On 1/10/24 1:30 PM, Cédric Le Goater wrote:
On 9/12/23 13:41, Thomas Huth wrote:
From: Janosch Frank <frankja@linux.ibm.com>
Bound APQNs have to be reset before tearing down the secure config via
s390_machine_unprotect(). Otherwise the Ultravisor will return a error
code.
So let's do a subsystem_reset() which includes a AP reset before the
unprotect call. We'll do a full device_reset() afterwards which will
reset some devices twice.

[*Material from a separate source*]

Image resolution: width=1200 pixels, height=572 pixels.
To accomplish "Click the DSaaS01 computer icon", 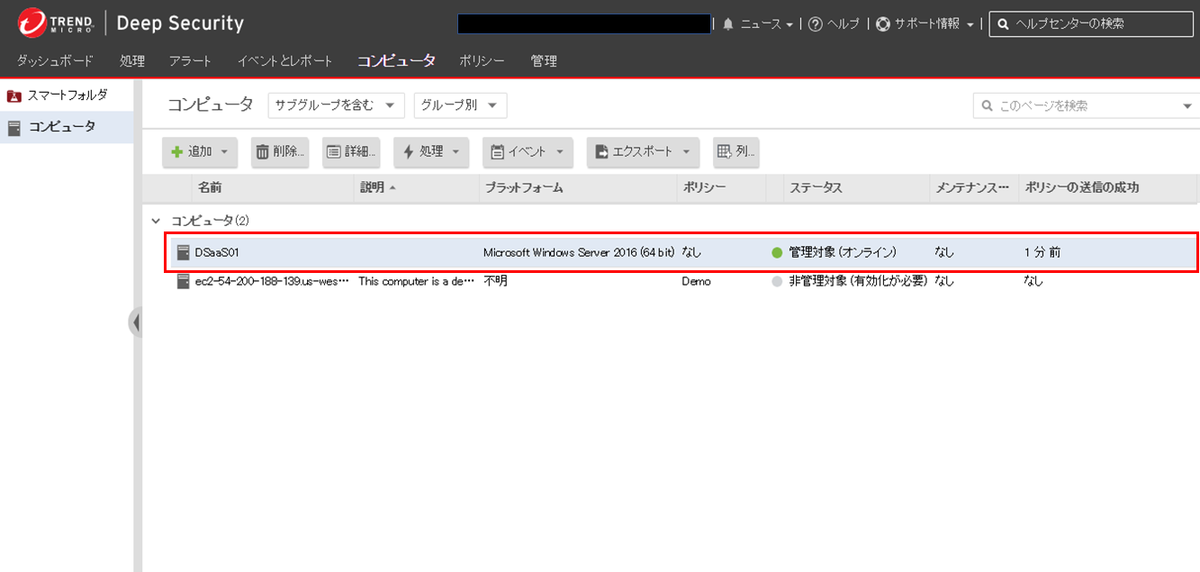I will point(183,253).
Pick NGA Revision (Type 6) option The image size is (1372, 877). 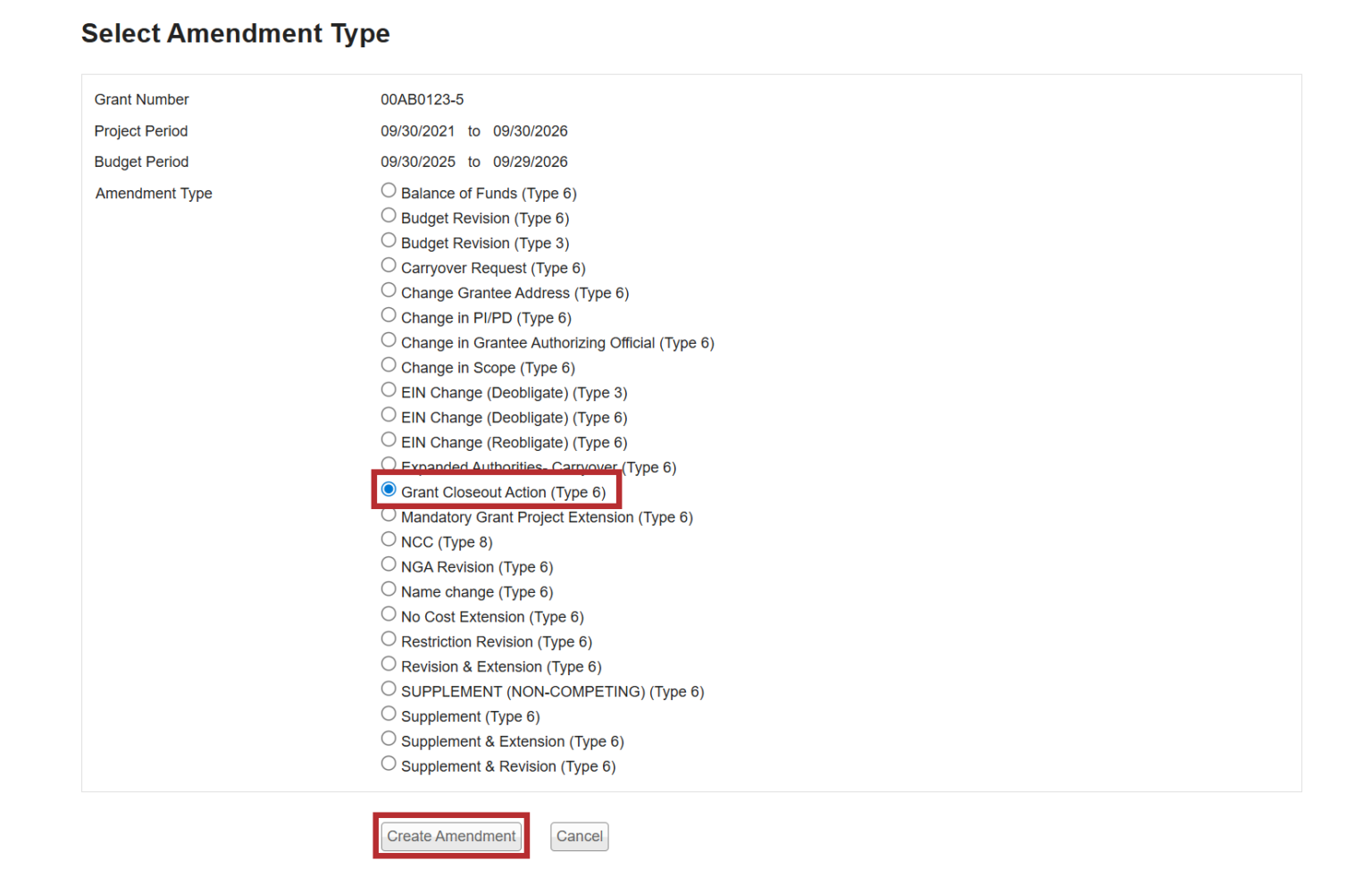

That's ok since we can't move the
device_reset() before the unprotect as it includes a CPU clear reset
which the Ultravisor does not expect at that point in time.
Signed-off-by: Janosch Frank <frankja@linux.ibm.com>
Message-ID: <20230901114851.154357-1-frankja@linux.ibm.com>
Tested-by: Viktor Mihajlovski <mihajlov@linux.ibm.com>
Acked-by: Christian Borntraeger <borntraeger@linux.ibm.com>
Signed-off-by: Thomas Huth <thuth@redhat.com>
---
hw/s390x/s390-virtio-ccw.c | 10 ++++++++++
1 file changed, 10 insertions(+)
diff --git a/hw/s390x/s390-virtio-ccw.c b/hw/s390x/s390-virtio-ccw.c
index 3dd0b2372d..2d75f2131f 100644
--- a/hw/s390x/s390-virtio-ccw.c
+++ b/hw/s390x/s390-virtio-ccw.c
@@ -438,10 +438,20 @@ static void s390_machine_reset(MachineState *machine,
ShutdownCause reason)
switch (reset_type) {
case S390_RESET_EXTERNAL:
case S390_RESET_REIPL:
+ /*
+ * Reset the subsystem which includes a AP reset. If a PV
+ * guest had APQNs attached the AP reset is a prerequisite to
+ * unprotecting since the UV checks if all APQNs are reset.
+ */
+ subsystem_reset();
This commit introduced a regression with pass-though ISM devices.
After startup, a reboot will generate extra device resets (vfio-pci in
this case) which break the pass-though ISM device in a subtle way,
Hi Cedric, thanks for reporting this... I was able to reproduce just now, and
it looks like ISM firmware is unhappy specifically with this susbystem_reset
call added by ef1535901a0, not necessarily the multiple attempts at reset -- I
verified that reverting ef1535901a0 resolves the ISM issue, but if I instead
try reverting the older 03451953c79e while leaving ef1535901a0 in place then
ISM devices still break on guest reboot.
probably related to IOMMU mapping according to 03451953c79e
("s390x/pci: reset ISM passthrough devices on shutdown and system
reset"). After poweroff, the device is left in a sort-of-a-use state
on the host and the LPAR has to be rebooted to clear the invalid state
of the device. To be noted, that standard PCI devices are immune to
this change.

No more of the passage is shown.